Resuming a task after a computer shutdown

Message boards : Number crunching : Resuming a task after a computer shutdown

To post messages, you must log in.

AuthorMessage
IVAN DENIA

Send message
Joined: 18 Feb 07
Posts: 2
Credit: 826,792
RAC: 0
Message 52338 - Posted: 9 Apr 2008, 7:24:32 UTC

Two of my computers are not ON 24 hours but the time I am at work. The day after, rarely those computers resume the task where they I left it. Today one was at 41% of the task, and the other at 19%, and when the computer was turned on after the yesterday shutdown, they both started from 0%. (This happens very often). My question is if there's any chance of avoiding this to happen? or if it is a program error?

Thanks
ID: 52338 · Rating: 0 · rate: Rate + / Rate - Report as offensive    Reply Quote
Profile Paul D. Buck

Send message
Joined: 17 Sep 05
Posts: 815
Credit: 1,812,737
RAC: 0
Message 52340 - Posted: 9 Apr 2008, 7:42:17 UTC

The problem is the one of checkpointing.

The two models, for whatever reason had not yet written a check-point and therefore when they resume, they start from the beginning.

THere is a setting to ALLOW check-pointing, and if you have that set high, then that is potentially the problem.

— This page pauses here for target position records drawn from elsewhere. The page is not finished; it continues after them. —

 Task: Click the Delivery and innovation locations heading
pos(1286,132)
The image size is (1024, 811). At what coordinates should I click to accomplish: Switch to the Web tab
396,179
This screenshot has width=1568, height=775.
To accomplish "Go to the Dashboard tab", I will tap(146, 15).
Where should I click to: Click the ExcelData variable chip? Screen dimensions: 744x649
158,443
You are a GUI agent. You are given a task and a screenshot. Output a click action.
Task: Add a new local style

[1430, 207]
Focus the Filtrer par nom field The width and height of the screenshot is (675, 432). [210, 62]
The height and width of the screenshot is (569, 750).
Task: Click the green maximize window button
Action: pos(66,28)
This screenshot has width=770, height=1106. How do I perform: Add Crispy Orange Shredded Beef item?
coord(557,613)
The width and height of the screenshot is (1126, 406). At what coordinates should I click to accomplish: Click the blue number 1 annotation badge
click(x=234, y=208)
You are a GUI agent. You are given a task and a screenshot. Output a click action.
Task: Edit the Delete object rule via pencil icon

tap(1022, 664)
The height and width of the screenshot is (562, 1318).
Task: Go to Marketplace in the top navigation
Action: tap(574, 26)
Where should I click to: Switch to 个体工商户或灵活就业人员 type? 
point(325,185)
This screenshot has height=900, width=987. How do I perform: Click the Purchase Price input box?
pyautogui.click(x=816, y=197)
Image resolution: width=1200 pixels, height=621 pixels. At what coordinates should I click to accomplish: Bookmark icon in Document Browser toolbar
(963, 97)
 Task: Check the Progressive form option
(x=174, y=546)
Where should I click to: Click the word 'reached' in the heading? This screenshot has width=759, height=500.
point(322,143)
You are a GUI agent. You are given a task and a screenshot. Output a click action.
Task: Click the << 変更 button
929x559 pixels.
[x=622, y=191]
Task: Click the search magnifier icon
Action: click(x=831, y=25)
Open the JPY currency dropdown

Note that this setting does not force check-pointing, it only allows it ..

so if it is set for 10 hours between check-points, the application will not write one until at least that amount of time has past.

However, even if set earlier, that does not mean that the program WILL check-point, only that it is allowed to if it is ready ...
ID: 52340 · Rating: 0 · rate: Rate + / Rate - Report as offensive    Reply Quote
IVAN DENIA

Send message
Joined: 18 Feb 07
Posts: 2
Credit: 826,792
RAC: 0
Message 52341 - Posted: 9 Apr 2008, 10:23:50 UTC

Thank you; but, can you tell me where can I find this setting so I can modify it?
ID: 52341 · Rating: 0 · rate: Rate + / Rate - Report as offensive    Reply Quote
Mod.Sense
Volunteer moderator

Send message
Joined: 22 Aug 06
Posts: 4018
Credit: 0
RAC: 0
Message 52342 - Posted: 9 Apr 2008, 12:24:25 UTC
Last modified: 9 Apr 2008, 12:25:14 UTC

Paul is referring to the setting about how often to write to disk. This is in your computational preferences from the website (see the "[Participants]" link on top of this message board) or you can change it for a specific host in the advanced view, advanced tab, then select preferences... then the disk and memory tab.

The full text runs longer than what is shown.